Nesse contexto, em relação à responsabilidade médica, Maria Helena Diniz (2003, p. 271) afirma que:

A responsabilidade do médico é contratual, por haver entre o médico e seu cliente um contrato, que se apresenta como uma obrigação de meio, pôr não comportar o dever de curar o paciente, mas de prestar- lhe cuidados conscienciosos e atentos conforme os progressos da medicina. Todavia, há casos em que se supõe a obrigação de resultado, com sentido de cláusula de incolumidade, nas cirurgias estéticas e nos contratos de acidentes.

Complementada por Delton Croce (2002, p. 3):

Se denomina responsabilidade médica situação jurídica que, de acordo com o Código Civil, gira tanto na orbita contratual como na extracontratual estabelecida entre o facultativo e o cliente, no qual o esculápio assume uma obrigação de meio e não de resultado, compromissando-se a tratar do enfermo com desvelo ardente, atenção e diligência adequadas, a adverti-lo ou esclarecê-lo dos riscos da terapia ou da intervenção cirúrgica propostas e sobre a natureza de certos exames prescritos, pelo que se não conseguir curá-lo ou ele veio a falecer, isso não significa que deixou de cumprir o contrato.

As manifestações dos autores sobre o tema da responsabilidade médica em um âmbito geral, relacionando-a com um contrato, mas também com uma relação extra contrato, demonstra que o médico tem uma obrigação e essa obrigação tem uma carga de dever, de prestar cuidados, com a ajuda da medicina avançada que a cada dia progride nas mais variadas áreas. No entanto, essa evolução deveria ser mais humanizada e não tão somente uma forma de mecanismo.

Assim, os médicos se comprometem a tratar os pacientes com zelo e dedicação, utilizando-se dos melhores recursos, e claro, não se obrigando a curar o paciente. Agindo assim, tais profissionais possivelmente somente serão responsabilizados quando ficar provada atuação culposa, em qualquer de suas modalidades, seja a imprudência, negligência ou imperícia (GONÇALVES, 2017, p. 298-299).

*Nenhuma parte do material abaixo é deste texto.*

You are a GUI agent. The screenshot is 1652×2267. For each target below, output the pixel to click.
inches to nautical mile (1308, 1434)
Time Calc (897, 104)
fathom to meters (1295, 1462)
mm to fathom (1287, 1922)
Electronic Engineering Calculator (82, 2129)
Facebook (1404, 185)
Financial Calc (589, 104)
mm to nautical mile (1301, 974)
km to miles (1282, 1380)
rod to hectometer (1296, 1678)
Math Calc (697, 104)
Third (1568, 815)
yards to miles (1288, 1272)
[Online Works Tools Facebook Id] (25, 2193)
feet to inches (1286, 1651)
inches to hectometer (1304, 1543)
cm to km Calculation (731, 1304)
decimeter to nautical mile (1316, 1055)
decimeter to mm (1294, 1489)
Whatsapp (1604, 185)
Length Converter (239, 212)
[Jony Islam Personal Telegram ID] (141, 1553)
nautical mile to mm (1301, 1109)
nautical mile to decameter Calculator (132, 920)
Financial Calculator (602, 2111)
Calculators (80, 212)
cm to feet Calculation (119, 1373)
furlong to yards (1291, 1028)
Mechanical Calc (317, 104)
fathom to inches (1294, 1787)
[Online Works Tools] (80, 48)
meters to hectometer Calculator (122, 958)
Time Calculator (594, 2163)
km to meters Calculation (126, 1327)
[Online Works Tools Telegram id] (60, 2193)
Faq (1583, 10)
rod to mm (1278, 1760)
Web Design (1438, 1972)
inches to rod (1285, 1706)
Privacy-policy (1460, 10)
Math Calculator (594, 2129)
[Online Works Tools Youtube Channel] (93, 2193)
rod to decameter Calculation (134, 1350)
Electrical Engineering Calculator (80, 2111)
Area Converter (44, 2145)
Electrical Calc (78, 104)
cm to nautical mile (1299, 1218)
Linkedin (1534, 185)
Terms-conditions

Neste sentido, segundo o Código de Ética Médico (2009):

É vedado ao médico:

Art. 1º. Causar dano ao paciente, por ação ou omissão, caracterizável como imperícia, imprudência ou negligência.

Parágrafo único. A responsabilidade médica é sempre pessoal e não pode ser presumida.

Art. 2º. Delegar a outros profissionais atos ou atribuições exclusivos da profissão médica.

Art. 3º. Deixar de assumir responsabilidade sobre procedimento médico que indicou ou do qual participou, mesmo quando vários médicos tenham assistido o paciente.

Art. 4º. Deixar de assumir a responsabilidade de qualquer ato profissional que tenha praticado ou indicado, ainda que solicitado ou consentido pelo paciente ou por seu representante legal.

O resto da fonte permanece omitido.